There are a range of other characters – Jim, Blake’s half-brother, who was apparently the central character of the earlier novel; Lulu’s brother Guy, who still lives nearby and with whom she has a rocky relationship; Hugh, a piano tuner and handyman who is perhaps a little idealistically kind and wholesome.

The villain of the piece is Nan’s ex-husband, John. There is a harrowing scene where he gives Lulu a lift and expects them to sleep each other. It seems to be the ‘price’ of this favour. When she resists, he responds with a cruelty that is not physically violent – but so vile, and so precise, that you’ll remember it for a much longer time than most portrayals of abuse.

The novel is set in three ‘acts’ – called Snow, Road, and Station – and there is a lot that feels play-like in its structure. It is firmly set in a particular time and place, and time – 1995 – is significant because the second Quebec independence referendum is taking place, and characters align themselves on either side. But in another way, it is eternal. Snow Road Station is about relationships – between old friends, between parents and children, between somebody’s life and the life they had hoped to live. Hay has extraordinary control over her plot and her characters. Not in the sense that there is a tightly orchestrated set of story points, but in her clear, total understanding of who these people and how they will act – within language that feels loose and thoughtful, but is clearly chosen with absolute exactitude. I can see why Mary Lawson loved it. Hay is an expert storyteller.
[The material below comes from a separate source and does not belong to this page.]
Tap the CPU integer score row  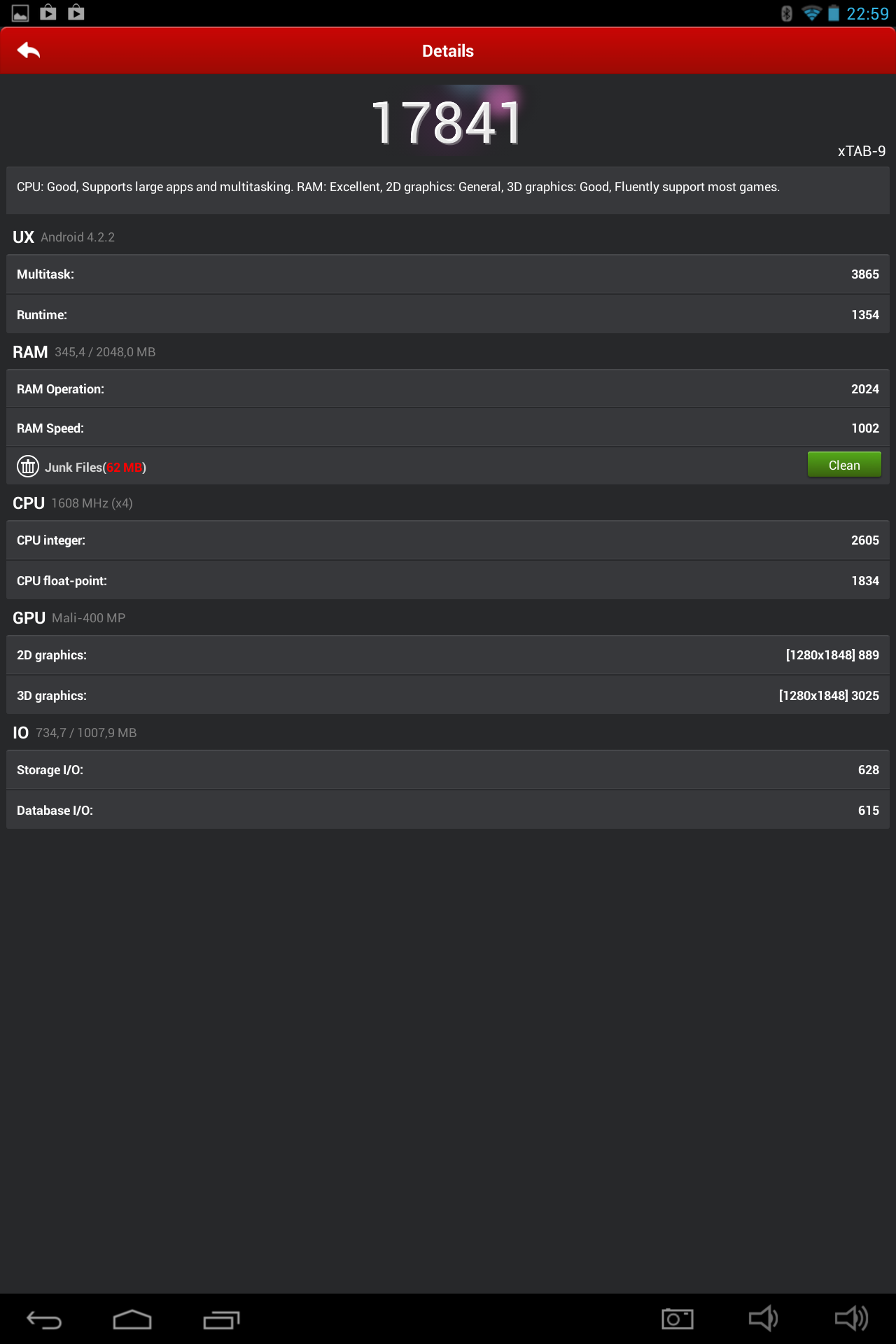click(448, 540)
Lulu thinks, of the town’s history, “Snow Road Station was an arrival, a departure, a long wait — a place of rest, a stoppage, yet a road.” In the novel, it is all those things. Hay certainly resists any hokey ‘Town good; rural bad’ or ‘Town bad; rural good’ dichotomy – though she recognises that there are certain places that allow and encourage you to develop different facets of yourself. It’s a beautiful, dark, curiously affirming portrait of a group of people who are seldom totally honest with themselves or each other, but whom we end up understanding totally. A triumph – and now I clearly need to read the previous book.